Six Words Snarl Senate Panel’s Health Care Overhaul Debate
Democrats and Republicans locked horns Friday over inclusion of medical comparative effectiveness study language in a draft health care overhaul measure, suggesting that majority plans to spend only eight days debating and amending the bill may be ambitious.
Health, Education, Labor and Pension Committee members spent about 45 minutes arguing over just six words in the 615-page — and growing — legislation.

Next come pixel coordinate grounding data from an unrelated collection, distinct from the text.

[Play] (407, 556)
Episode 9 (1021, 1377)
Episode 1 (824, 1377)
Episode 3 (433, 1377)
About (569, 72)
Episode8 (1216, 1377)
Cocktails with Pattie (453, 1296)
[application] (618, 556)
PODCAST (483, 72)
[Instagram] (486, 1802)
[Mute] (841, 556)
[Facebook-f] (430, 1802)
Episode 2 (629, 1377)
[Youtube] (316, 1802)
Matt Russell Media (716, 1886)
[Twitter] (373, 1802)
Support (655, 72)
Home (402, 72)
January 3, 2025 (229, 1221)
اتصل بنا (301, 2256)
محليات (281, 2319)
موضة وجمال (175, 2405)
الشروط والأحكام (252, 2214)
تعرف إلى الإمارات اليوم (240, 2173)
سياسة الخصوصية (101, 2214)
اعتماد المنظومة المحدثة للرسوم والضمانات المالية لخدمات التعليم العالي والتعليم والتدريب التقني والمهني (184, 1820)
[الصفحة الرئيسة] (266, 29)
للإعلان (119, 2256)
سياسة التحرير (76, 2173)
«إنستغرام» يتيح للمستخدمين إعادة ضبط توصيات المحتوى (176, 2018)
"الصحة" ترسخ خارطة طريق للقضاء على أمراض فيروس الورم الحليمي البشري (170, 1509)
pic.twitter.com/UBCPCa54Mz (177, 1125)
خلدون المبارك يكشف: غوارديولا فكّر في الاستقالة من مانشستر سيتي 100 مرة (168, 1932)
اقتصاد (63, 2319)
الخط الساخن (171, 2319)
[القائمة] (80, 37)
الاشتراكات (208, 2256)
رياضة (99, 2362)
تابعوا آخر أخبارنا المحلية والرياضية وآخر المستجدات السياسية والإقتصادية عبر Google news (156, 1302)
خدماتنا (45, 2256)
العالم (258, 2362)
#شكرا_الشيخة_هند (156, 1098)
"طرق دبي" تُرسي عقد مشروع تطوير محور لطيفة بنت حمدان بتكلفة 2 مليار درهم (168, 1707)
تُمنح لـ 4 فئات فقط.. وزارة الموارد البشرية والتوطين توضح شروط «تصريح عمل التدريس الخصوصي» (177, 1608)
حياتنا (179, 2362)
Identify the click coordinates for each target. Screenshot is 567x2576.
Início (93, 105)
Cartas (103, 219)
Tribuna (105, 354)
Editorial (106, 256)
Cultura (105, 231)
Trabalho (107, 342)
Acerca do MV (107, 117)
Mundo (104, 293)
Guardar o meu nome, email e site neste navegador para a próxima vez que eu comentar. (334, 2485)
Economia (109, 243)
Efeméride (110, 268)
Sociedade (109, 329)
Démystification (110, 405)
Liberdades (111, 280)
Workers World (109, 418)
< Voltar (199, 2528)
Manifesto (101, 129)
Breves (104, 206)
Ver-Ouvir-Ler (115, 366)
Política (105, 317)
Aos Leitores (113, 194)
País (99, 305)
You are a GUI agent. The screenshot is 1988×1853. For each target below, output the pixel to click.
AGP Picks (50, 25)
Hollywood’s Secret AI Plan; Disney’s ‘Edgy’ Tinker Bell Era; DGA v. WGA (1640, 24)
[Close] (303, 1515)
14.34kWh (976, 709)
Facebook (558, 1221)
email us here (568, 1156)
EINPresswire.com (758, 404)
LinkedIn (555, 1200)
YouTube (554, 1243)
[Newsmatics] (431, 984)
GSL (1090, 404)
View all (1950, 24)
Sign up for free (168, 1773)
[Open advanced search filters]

The debate — over a passage in the bill concerning how the government can use data developed from new “comparative effectiveness” studies of different medical treatments and procedures — illustrates both the almost infinite amounts of time Congress could consume debating the health overhaul, as well as the frustrating ease with which even seemingly minor issues can quickly become full-blown controversies.
The argument centered on an amendment by Pat Roberts , R-Kan., and Tom Coburn , R-Okla., aimed at forbidding Medicare from using comparative effectiveness research to deny paying for some medical procedures. Republicans fear such a policy could lead to “rationing” of care, a word the minority party tosses out with frequency in the health care debate.
Democrats say they don’t want Medicare or anyone else to use the research to deny care; they say they only want the information available to doctors to make better care decisions. And so the legislation reads that reports by a “Center for Health Outcomes” that will compile effectiveness research “shall not be construed as mandates” to make decisions regarding payment, coverage or treatment.